2. Core Capabilities
- Stable IDs for compounds, microstates, conformers, poses, receptors, and artifacts
- Full provenance in SQLite (
runs,decisions,anomalies,edges,artifacts) - Policy-driven enumeration and pruning (
Top-k, caps, stage-specific rules) - Sidecar atom mapping for cross-software consistency
- Diff utilities for chemistry, geometry, charge, and pipeline execution
- Batch execution with resume support and crash-safe state files
- Optional DVC/DataLad/lwreg integrations for data governance
3. System Architecture
MicrostateLedger is organized in three layers:
- Ledger Core (
msl/)
- CLI, DB schema access, config handling, ID generation, and run/audit recording.
- Tool Drivers (
scripts/)
- RDKit ingest/enumeration, conformer generation, docking prep/ingest helpers, charge tools, MD feedback checks.
- Object Store (
objects/,runs/,reports/)
- All generated artifacts, run outputs, and report files.

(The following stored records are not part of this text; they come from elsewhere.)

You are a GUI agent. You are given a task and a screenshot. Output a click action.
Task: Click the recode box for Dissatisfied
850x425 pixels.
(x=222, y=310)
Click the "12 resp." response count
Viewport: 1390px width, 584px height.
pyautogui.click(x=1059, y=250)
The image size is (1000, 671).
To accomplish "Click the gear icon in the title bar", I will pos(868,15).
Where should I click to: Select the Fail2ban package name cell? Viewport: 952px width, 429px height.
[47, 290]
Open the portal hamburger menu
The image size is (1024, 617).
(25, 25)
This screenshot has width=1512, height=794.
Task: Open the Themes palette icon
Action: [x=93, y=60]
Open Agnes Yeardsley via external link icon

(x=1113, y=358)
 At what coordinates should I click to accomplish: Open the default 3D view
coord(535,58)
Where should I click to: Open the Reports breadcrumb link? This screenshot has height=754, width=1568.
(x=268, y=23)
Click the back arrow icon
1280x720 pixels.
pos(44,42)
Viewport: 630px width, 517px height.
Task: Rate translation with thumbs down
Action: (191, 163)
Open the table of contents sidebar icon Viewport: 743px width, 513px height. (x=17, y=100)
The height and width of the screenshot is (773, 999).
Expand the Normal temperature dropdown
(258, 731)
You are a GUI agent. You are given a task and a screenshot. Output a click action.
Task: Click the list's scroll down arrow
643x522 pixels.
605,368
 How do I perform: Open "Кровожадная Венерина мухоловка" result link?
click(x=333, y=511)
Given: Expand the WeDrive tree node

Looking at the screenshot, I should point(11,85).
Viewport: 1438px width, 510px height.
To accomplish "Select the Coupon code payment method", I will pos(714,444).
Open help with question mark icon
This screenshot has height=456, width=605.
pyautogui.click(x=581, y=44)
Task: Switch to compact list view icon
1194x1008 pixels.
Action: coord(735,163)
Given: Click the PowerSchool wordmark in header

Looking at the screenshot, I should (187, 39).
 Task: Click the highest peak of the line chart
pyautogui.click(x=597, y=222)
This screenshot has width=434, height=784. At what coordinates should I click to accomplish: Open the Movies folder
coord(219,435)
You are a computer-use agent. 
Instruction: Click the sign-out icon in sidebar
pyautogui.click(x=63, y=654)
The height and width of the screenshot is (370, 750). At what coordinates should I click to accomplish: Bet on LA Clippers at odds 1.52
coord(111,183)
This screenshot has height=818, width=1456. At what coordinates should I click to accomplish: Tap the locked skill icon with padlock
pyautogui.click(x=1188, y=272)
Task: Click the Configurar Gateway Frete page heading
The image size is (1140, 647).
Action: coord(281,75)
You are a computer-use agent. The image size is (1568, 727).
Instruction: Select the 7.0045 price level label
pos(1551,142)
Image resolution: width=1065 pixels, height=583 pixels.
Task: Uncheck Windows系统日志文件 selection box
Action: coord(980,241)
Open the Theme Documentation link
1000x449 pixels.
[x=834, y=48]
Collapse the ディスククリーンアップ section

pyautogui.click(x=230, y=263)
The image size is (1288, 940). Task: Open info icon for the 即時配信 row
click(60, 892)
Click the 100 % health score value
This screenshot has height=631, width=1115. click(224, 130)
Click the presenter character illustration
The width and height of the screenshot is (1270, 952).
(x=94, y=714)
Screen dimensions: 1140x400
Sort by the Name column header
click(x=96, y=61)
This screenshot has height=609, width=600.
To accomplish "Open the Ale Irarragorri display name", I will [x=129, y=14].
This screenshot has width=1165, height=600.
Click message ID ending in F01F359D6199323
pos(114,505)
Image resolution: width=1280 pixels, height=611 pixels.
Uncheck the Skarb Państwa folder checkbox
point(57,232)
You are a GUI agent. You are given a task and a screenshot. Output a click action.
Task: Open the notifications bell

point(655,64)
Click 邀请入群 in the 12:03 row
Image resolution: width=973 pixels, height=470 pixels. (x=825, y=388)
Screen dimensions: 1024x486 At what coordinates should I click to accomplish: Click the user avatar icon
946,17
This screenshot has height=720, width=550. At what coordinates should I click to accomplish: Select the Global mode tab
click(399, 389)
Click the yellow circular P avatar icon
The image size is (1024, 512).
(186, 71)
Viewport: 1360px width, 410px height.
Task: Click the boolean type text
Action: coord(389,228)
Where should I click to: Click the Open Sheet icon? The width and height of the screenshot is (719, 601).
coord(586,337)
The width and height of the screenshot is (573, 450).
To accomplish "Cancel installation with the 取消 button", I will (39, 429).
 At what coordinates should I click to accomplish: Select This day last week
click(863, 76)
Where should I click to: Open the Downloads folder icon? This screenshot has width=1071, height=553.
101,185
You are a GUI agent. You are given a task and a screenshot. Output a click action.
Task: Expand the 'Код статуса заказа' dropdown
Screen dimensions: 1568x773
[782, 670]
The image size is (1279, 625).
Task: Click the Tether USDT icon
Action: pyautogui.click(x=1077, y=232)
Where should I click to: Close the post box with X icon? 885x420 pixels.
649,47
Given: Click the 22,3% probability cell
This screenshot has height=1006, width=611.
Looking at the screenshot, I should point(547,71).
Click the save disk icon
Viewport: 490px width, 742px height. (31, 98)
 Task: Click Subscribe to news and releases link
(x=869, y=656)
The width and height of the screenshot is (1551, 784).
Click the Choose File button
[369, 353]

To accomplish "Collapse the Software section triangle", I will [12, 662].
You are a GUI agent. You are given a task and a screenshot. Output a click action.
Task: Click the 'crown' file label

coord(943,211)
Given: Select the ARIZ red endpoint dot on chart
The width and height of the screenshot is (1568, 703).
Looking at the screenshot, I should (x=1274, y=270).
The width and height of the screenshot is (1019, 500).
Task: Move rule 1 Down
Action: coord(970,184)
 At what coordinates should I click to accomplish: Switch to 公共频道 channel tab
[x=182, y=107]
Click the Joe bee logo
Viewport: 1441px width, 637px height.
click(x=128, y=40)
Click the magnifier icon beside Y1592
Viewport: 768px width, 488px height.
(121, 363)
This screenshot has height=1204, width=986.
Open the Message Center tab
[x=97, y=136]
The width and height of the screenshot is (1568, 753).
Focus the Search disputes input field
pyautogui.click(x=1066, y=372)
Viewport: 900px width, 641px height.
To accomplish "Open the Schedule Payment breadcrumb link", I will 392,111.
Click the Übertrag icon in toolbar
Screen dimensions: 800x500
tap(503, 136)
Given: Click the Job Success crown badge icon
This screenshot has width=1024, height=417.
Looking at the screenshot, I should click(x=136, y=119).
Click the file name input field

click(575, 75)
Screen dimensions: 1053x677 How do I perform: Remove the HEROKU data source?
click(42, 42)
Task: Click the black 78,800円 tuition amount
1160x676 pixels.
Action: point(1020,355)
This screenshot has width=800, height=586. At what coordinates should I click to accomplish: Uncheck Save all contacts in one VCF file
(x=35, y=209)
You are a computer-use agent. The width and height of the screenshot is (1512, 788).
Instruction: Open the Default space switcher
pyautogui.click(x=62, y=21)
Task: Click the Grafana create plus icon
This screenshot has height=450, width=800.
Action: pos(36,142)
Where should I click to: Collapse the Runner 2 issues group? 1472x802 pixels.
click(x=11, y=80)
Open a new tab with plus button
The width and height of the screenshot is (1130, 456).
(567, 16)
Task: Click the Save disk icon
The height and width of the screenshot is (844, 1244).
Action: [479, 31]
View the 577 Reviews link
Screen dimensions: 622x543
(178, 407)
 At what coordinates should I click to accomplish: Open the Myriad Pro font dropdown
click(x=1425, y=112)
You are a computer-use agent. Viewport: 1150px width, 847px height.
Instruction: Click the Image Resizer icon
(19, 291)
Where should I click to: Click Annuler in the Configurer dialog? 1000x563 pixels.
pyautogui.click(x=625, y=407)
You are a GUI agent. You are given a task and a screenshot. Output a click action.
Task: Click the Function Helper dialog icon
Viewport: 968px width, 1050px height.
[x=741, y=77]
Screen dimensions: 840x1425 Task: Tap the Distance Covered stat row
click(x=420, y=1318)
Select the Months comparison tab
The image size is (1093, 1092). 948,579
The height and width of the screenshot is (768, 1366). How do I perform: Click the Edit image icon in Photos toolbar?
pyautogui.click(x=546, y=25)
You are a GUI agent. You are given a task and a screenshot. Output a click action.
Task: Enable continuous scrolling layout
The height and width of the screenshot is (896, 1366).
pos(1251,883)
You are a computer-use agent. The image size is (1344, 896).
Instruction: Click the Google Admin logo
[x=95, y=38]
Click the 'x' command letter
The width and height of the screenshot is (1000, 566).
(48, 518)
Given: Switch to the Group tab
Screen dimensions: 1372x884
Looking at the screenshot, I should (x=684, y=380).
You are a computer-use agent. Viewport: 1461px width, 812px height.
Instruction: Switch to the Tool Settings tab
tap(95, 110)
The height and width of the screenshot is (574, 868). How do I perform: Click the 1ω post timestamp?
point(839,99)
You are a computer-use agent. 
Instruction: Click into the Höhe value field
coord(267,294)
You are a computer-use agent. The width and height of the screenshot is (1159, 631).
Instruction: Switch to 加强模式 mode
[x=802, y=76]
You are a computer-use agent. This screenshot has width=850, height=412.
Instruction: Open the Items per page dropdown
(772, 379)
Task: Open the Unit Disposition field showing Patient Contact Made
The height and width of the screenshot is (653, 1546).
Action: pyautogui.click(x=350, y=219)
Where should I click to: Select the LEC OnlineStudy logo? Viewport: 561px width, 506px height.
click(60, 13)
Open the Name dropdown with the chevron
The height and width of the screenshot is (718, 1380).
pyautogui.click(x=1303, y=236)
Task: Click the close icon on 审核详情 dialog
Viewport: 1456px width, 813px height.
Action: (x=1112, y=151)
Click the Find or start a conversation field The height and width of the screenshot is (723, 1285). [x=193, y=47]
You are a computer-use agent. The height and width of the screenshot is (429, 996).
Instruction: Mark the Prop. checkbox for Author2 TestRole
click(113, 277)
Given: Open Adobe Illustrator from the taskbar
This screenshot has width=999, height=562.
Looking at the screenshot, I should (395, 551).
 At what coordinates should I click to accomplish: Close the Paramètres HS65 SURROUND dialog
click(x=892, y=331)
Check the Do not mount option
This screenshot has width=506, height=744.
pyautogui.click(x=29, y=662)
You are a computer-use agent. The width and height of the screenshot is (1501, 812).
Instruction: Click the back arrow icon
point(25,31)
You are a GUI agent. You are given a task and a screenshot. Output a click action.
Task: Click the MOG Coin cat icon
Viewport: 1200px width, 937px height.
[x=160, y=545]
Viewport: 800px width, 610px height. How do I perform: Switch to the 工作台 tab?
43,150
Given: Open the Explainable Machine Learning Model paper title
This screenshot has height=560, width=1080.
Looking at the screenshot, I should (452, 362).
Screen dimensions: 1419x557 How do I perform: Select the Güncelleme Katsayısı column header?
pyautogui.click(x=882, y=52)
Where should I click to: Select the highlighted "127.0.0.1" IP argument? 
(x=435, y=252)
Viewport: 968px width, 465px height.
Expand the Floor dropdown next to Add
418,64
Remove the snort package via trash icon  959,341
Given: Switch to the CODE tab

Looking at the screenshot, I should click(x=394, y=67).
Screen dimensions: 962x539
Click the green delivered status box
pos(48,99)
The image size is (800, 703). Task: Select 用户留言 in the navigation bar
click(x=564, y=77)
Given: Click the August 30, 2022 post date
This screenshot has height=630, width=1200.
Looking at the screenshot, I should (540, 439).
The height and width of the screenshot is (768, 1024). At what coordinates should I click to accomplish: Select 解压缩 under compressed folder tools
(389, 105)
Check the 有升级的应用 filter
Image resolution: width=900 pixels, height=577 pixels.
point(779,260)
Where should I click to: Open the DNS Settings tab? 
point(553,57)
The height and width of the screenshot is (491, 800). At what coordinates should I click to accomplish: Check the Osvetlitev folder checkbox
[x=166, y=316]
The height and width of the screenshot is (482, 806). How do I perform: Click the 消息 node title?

Each workflow action writes both files and ledger records, so every output can be traced to inputs, policy, tool, and run context.
4. Repository Layout
msl/: Python package sourcescripts/: stage driver scriptsschemas/: SQL schema definitionspolicies/: policy templatestests/: unit and regression testsbin/: wrapper scripts for environment-isolated executionmsl.toml: default project configREADME.md: user guide
5. Requirements
Minimum:
- Linux (recommended)
- Python 3.10+
- SQLite 3
Optional tooling by stage:
- RDKit, Dimorphite (enumeration/perception)
- Meeko, AutoDock Vina (docking)
- OpenFF Interchange, OpenMM (MD parameterization/smoke runs)
- PyPE_RESP / external QM tools (charge workflows)
- DVC, DataLad, lwreg (governance integrations)
SQLite operational notes:
- Prefer local SSD paths for
ledger.sqlite; SQLite on NFS/shared mounts may have lock latency. - For high parallelism, use one ledger per job and merge results later via exported artifacts/provenance.
- If you hit
database is locked, retry with serialized writers (or separate ledgers) instead of forcing shared writes.
6. Installation
6.1 Install from PyPI (recommended for users)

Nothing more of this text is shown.